La sexta partida
La Biblia está llena de consejos útiles. Como aquel del Deuteronomio: "Si dos hombres se están golpeando, y se acerca la mujer de uno de ellos para defender a su marido y agarra al otro por las partes genitales, ordenaréis sin ninguna compasión que se le corte la mano a la mujer". Una solución concreta para una de esas situaciones cotidianas ante las que uno no sabe muy bien qué hacer.
Actualmente, es cierto, son minoría quienes leen la Biblia como un libro de instrucciones que debe seguirse al pie de la letra: el presidente de Estados Unidos y gente de ese estilo. El libro fundacional de nuestra cultura, con su torrente de poesía, historia, culpa y disparates, tiende a ser considerado por los creyentes como una alegoría, un mensaje cifrado de Dios cuya interpretación exacta escapa al entendimiento humano.
Los genios solitarios que descuidan la protección de médicos y analistas son propensos a la depresión y la paranoia
Dios, exista o no, procura evitar las apariciones públicas. Quienes se han esforzado en trazar su biografía, al margen de interpretaciones teológicas, subrayan como elemento esencial la profunda soledad en que vivió antes de crear el universo. En cuanto creó al hombre, ateniéndonos a la Biblia, entró en una fase de hiperactividad abundante en contradicciones: condenaba, perdonaba, se arrepentía. Estaba aprendiendo, probablemente, el difícil arte de la convivencia. En tiempos de Abraham era capaz de confraternizar. En tiempos de Jesús se limitaba a hablar desde lo alto. Luego se retiró y delegó en otros seres divinizados su ocasional (presunto) contacto con la humanidad.

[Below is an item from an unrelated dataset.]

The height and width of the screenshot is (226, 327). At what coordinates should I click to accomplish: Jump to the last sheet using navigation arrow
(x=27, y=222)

Queda el Libro, trascendental para los creyentes, e imprescindible, por razones no religiosas, para los demás. Y queda el misterio de por qué eligió la palabra, y no otra vía, para sugerir sus planes. Una ecuación matemática, o una melodía, por ejemplo, más escuetos e intensos que cualquier serie de fonemas.
Quiso quizá evitar el compadreo. O no quiso invitar al humano a ceder a la soberbia. Cuando la mente del hombre alcanza el nivel máximo de pureza conceptual aparece la tentación del reto a Dios. Los mejores matemáticos, músicos y poetas han sentido alguna vez ese vértigo. Entre quienes más lo han sufrido figuran los ajedrecistas. Un verso de Leopoldo María Panero -"contra Dios he apostado, desde esta esquina insomne, y contra Dios juego todas las inmensas noches la moneda infame de mi Yo"- puede ilustrar la angustia cósmica del ajedrecista tras la partida perfecta. Esa partida que conduce al pecado infernal de la soberbia: Dios no me habría ganado.

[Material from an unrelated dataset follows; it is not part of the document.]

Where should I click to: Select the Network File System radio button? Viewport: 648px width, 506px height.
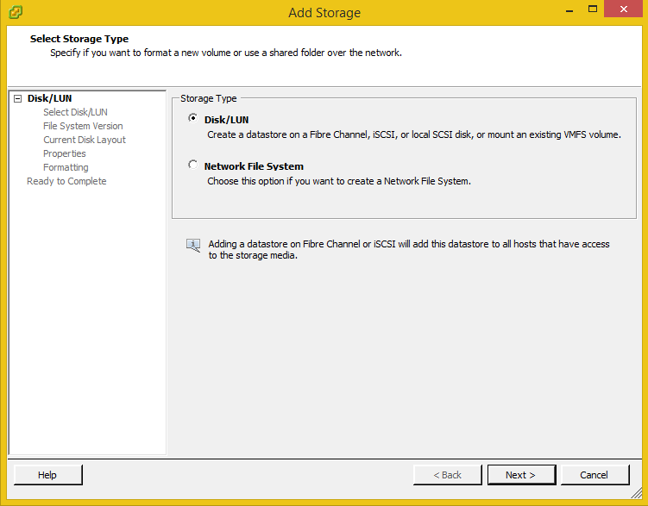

Los ajedrecistas románticos, los genios solitarios que descuidan la protección de asesores, médicos y analistas, son propensos a la depresión y la paranoia. Parece lógico. Ciertos retos destruyen el equilibrio cerebral. Y, sin embargo, generan, cuando arrancan al tablero la partida perfecta, una belleza abrumadora, una intensa sensación de cercanía a la divinidad.
Seguí con pasión el campeonato de Reikiavik. Yo tenía 13 años y simpatizaba con Boris Spassky: era un jugador extraordinario, era ruso (para mí una virtud, entonces), era, y es, una persona estupenda. La epifanía, que cambió mi modo de ver las cosas, se produjo con la sexta partida. Fischer, que siempre, siempre, salía con el peón de rey cuando jugaba con blancas, movió el peón del alfil de dama. Spassky, temeroso, planteó el gambito de dama y una estrategia conservadora. Fischer, entonces, abrió una diagonal infinita con el alfil y desató una tormenta conceptual. En 41 movimientos y un par de horas creó una obra de arte eterna. Esa partida, la sexta de Reikiavik, un clásico, contiene todo el furor, toda la devoción, toda la intensidad de un éxtasis.
La Biblia es un artefacto fabricado con materiales humanos. Algunas creaciones del hombre, en cambio, se hacen con esencias misteriosas. Ignoro cuál era la meteorología mental de Bobby Fischer; sospecho que padeció la tragedia de enfrentarse cara a cara con el enigma de la perfección. -
Spassky-Fischer, todas las partidas anotadas. Lorenzo Ponce-Sala. Editorial Bruguera, 1972. 220 páginas.